Task details> Could you transcribe the entries below exactly, starting at the line that contains "Given: Click the" and stopping at the last line, without any pictures?

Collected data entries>
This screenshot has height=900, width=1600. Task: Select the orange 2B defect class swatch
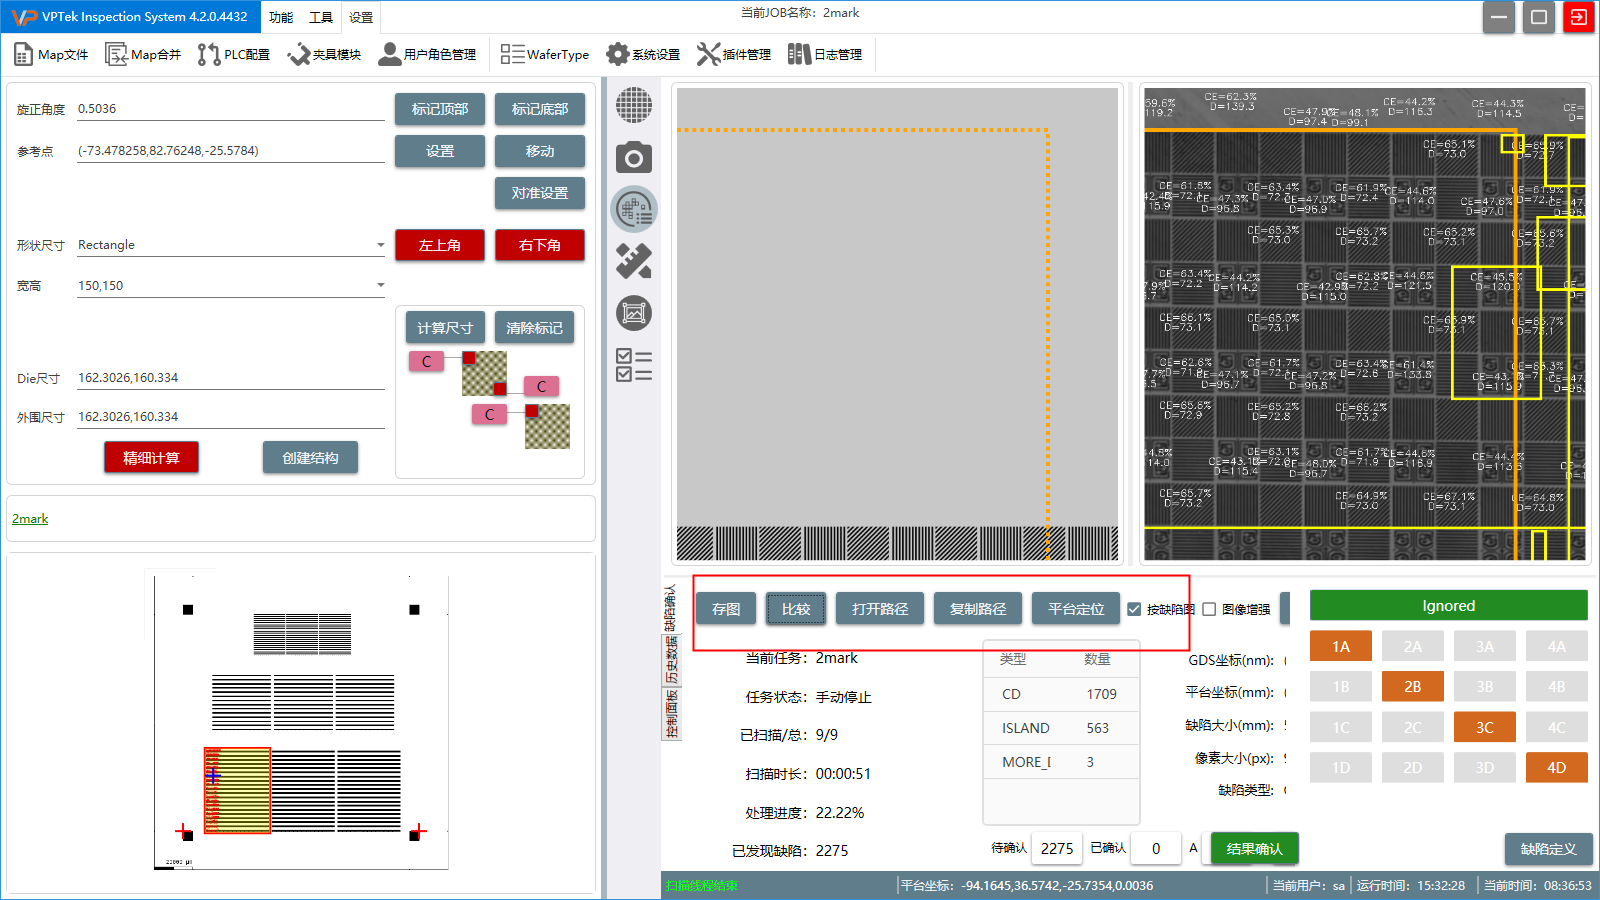(1412, 687)
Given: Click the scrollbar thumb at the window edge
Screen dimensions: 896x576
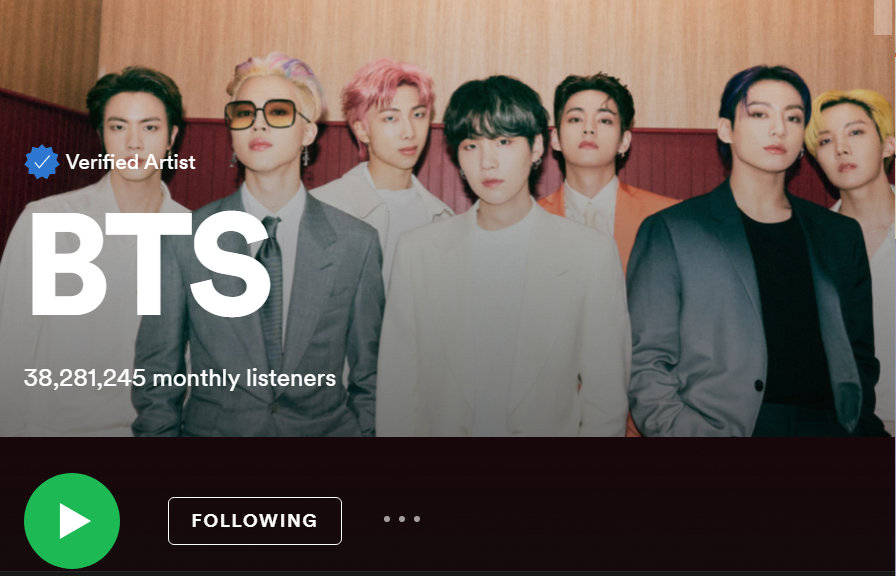Looking at the screenshot, I should 885,17.
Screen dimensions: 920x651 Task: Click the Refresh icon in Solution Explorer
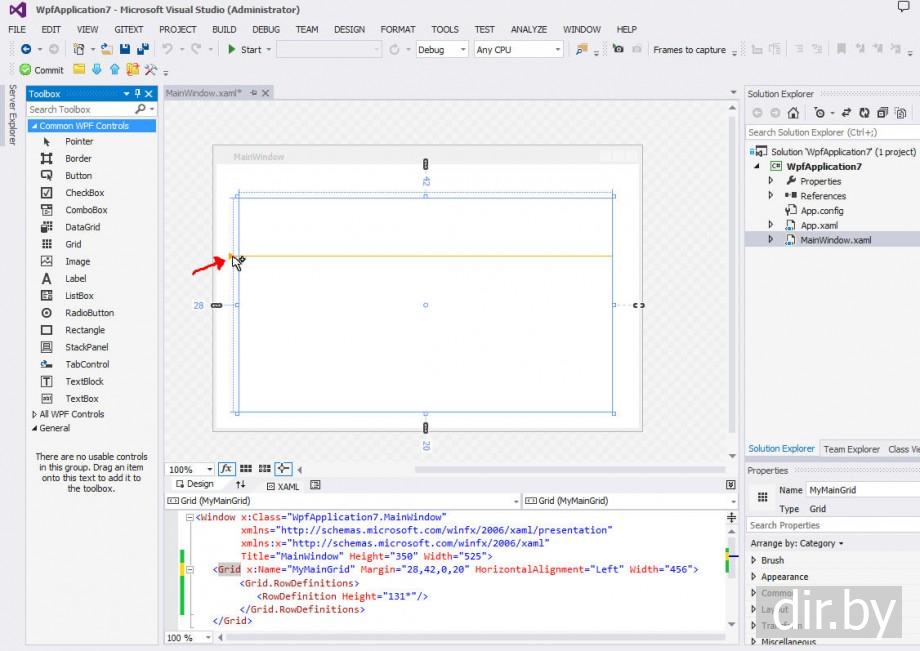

Answer below>
Given: Click the scrollbar thumb at the window edge
Screen dimensions: 896x576
Looking at the screenshot, I should 885,17.
Screen dimensions: 920x651 Task: Click the Refresh icon in Solution Explorer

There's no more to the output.